Story and photos by Rick Haverinen
Fort Eustis Public Affairs Office
Perhaps the first step in beating the summer heat, or any other of life's pressures, is to confront it. Nearly 270 high school students from Junior ROTC programs up and down the Virginia, Maryland and Delaware coasts faced up to steamy temperatures and some of their phobias July 16-21 during the Junior Cadet Leadership Challenge Mountain 2010 at Fort Eustis, Va.
"It's a different experience and I'm out of my element," said Kimberly Coleman, 17, soon to be a senior at Caroline High School, "but it's exciting to be around people I don't know, and for us to come together as a group and to expand." Some of the high school cadets may have worn out their physical training muscles and blistered their marching and drilling feet from plenty of physical activity at the camp, but they also exercised their minds in classroom work and even relaxed during a boat cruise. The fear factor for the teenagers at the six-day camp could have come from climbing the high cargo net obstacle at the Fort Eustis Confidence Course, sliding while suspended beneath a single rope "bridge" six feet from the ground, or just from being tossed into a random platoon-sized mixture of new kids selected from 24 far-flung high schools.
"I was kind of shy at first," Coleman said, "but after I got in the barracks with the girls and we started talking, and I met the nice girl I was bunking with, I just love everybody now." Coleman said one successful group she worked with at camp was an all-girl enterprise. "When we went to the confidence course there was a bigger fellow on our team, and all the girls pushed him up on a pole," Coleman said, "and I thought that was really challenging to accomplish that. He got through the obstacle course. We all helped him."
"We've had kids who came in to join JROTC and other teachers were almost incredulous," said Lt. Col. (Retired) Robert Pyner, who runs the department at Caroline High School. "They couldn't believe that this person is a cadet. And they always say, 'That's your student?' I say, 'Yeah. He's great.' They get in there and they get this one period of consistency every day, and then they get involved in our after-school activities, and it takes them away from their other crowd."

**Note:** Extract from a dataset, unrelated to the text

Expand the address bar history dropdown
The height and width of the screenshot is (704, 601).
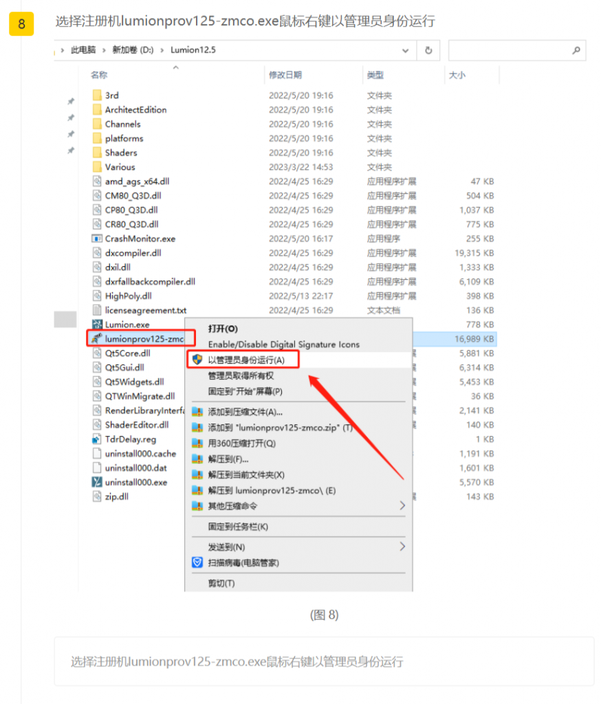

Coleman said she would like to enlist in the Army after she completes high school and work in public affairs. Pyner has led the JROTC department at Caroline High School for 18 years. He said he keeps up to date with students after they have graduated via a literal open door policy. "One of the great things about teaching as long as I have, is that we're located in a school where we have a side door entrance," Pyner said, "and it seems like twice a week, cadets that I've taught in 1994, 2001, will come walking in with their kids. 'Just want to see if you're still here.' They always come back, from college or from the service. I guess we're making a difference. These kids don't forget and they always come back to see their instructors."